→ **Opdracht 1**
Leg in één tot drie zinnen uit waarvoor bijzondere bewapening volgens het koninklijk besluit noodzakelijk is en hoe zij verschilt van de andere bewapening.
→ **Opdracht 2**
Neem uit het koninklijk besluit letterlijk de passage over van "4. collectieve bewapening" tot en met "van Binnenlandse Zaken.".

→ **Leestekst**

• • • •

Koninklijk besluit betreffende de bewapening van de geïntegreerde politie, gestructureerd op twee niveaus, alsook de bewapening van de leden van de Diensten Enquêtes bij de Vaste Comités P en I en van het personeel van de Algemene inspectie van de federale politie en van de lokale politie., de 3 juin 2007

TITEL I. - Algemeenheden.

Artikel 1. Voor de toepassing van dit besluit moet worden verstaan onder :

  1. personeelslid : elke persoon bedoeld in artikel 1, 2° tot 5° van het koninklijk besluit van 26 juni 2002 betreffende het voorhanden hebben en het dragen van wapens door de diensten van het openbaar gezag of van de openbare macht;

  2. bewapening : alle wapens, individuele, collectieve of bijzondere, evenals de wapens bedoeld in 6°, waarmee de personeelsleden zijn uitgerust, alsook de munitie en de accessoires ervan;

  3. individuele bewapening : de bewapening die nominatief aan een personeelslid wordt toegekend;

  4. collectieve bewapening : de niet-nominatief toegekende bewapening, die tijdelijk ter beschikking van een personeelslid wordt gesteld;

  5. bijzondere bewapening : de noch individuele, noch collectieve bewapening, die noodzakelijk is voor de uitoefening van bijzondere opdrachten;

  6. neutraliserende middelen : de middelen die een product bevatten dat tijdelijk neutraliserend is, dat zowel wat de samenstelling betreft als bij het gebruik ervan onontvlambaar is en dat geen enkele blijvende lichamelijke of materiële schade veroorzaakt, alsook de accessoires ervan;

  7. Minister : de Minister van Binnenlandse Zaken.

• • • •

→ **Gegeven informatie**
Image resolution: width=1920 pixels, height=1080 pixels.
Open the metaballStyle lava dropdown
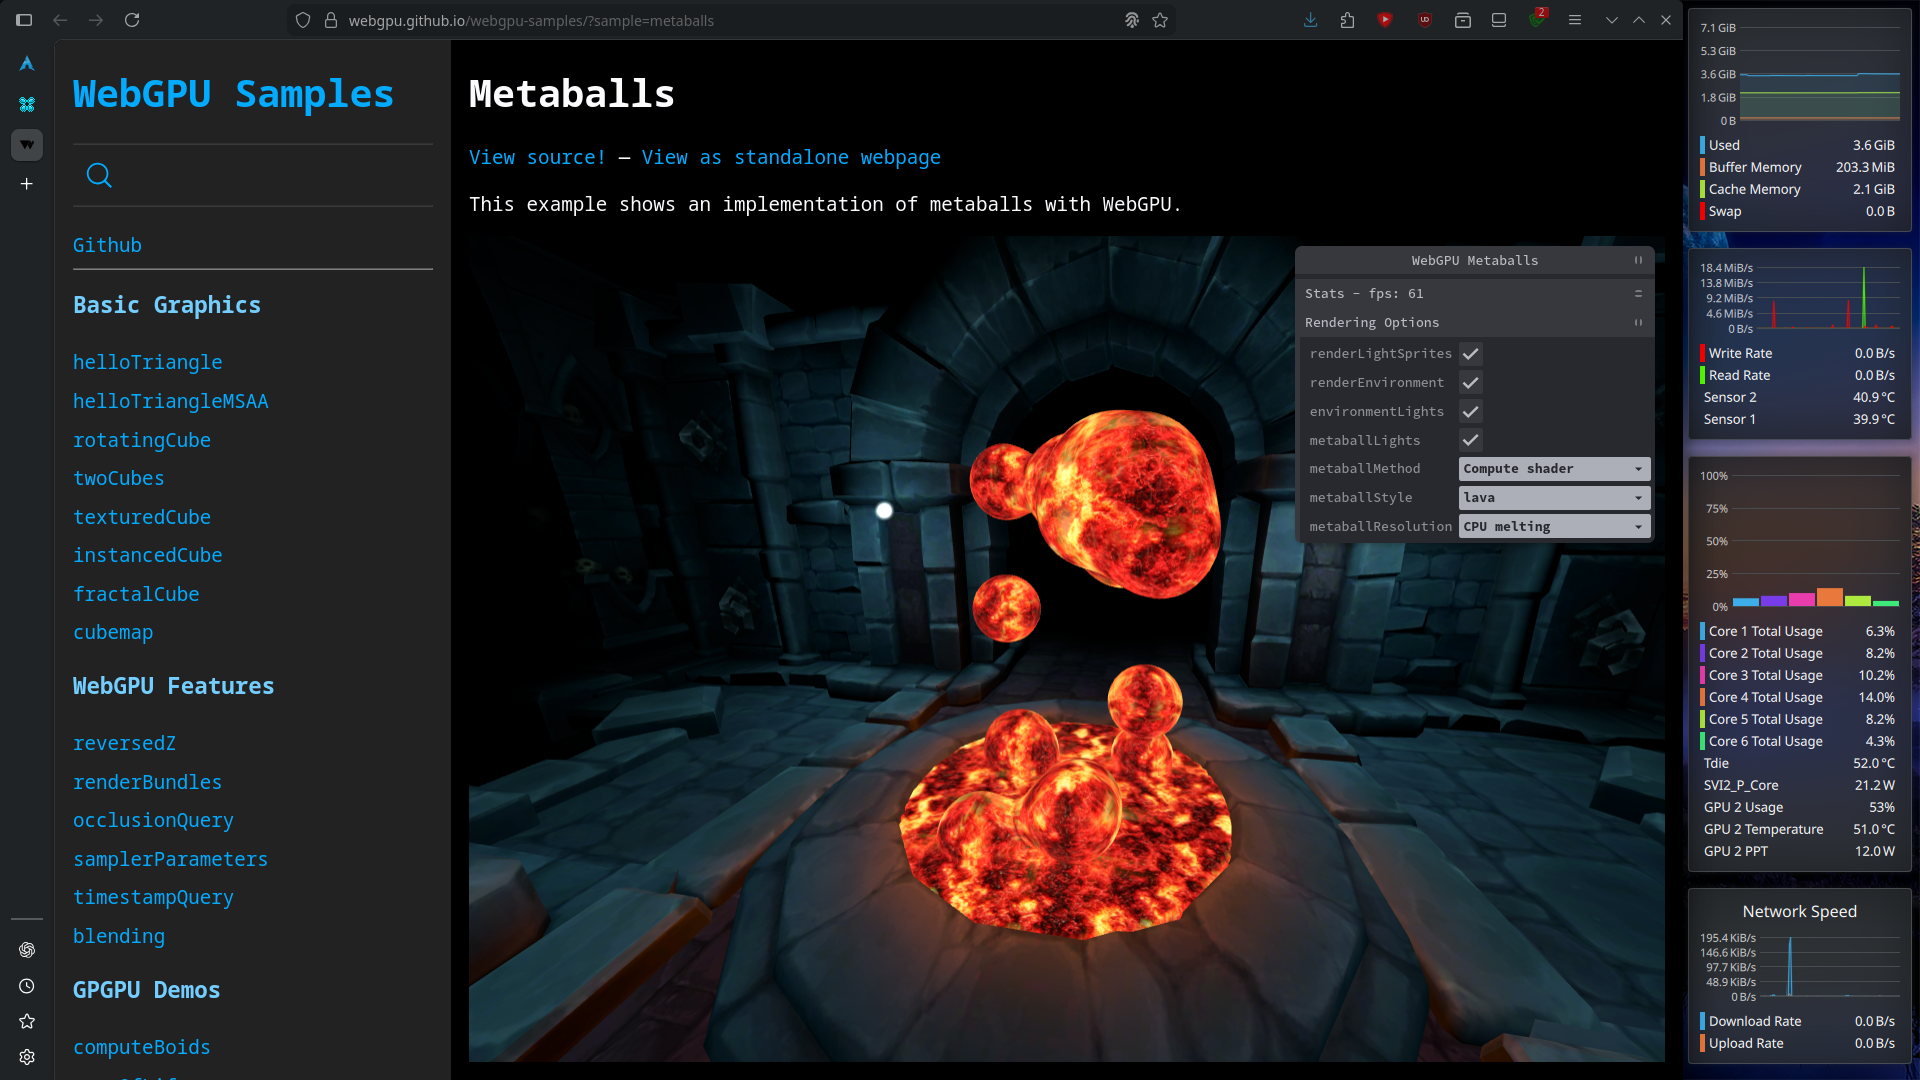1553,498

• • • •

→ **Schriftelijk antwoord 1**
Volgens het koninklijk besluit is bijzondere bewapening noodzakelijk voor de uitoefening van bijzondere opdrachten. Zij is noch individuele bewapening, die nominatief aan een personeelslid wordt toegekend, noch collectieve bewapening, die niet-nominatief en tijdelijk ter beschikking van een personeelslid wordt gesteld.

→ **Schriftelijk antwoord 2**
4. collectieve bewapening : de niet-nominatief toegekende bewapening, die tijdelijk ter beschikking van een personeelslid wordt gesteld;

  5. bijzondere bewapening : de noch individuele, noch collectieve bewapening, die noodzakelijk is voor de uitoefening van bijzondere opdrachten;

  6. neutraliserende middelen : de middelen die een product bevatten dat tijdelijk neutraliserend is, dat zowel wat de samenstelling betreft als bij het gebruik ervan onontvlambaar is en dat geen enkele blijvende lichamelijke of materiële schade veroorzaakt, alsook de accessoires ervan;

  7. Minister : de Minister van Binnenlandse Zaken.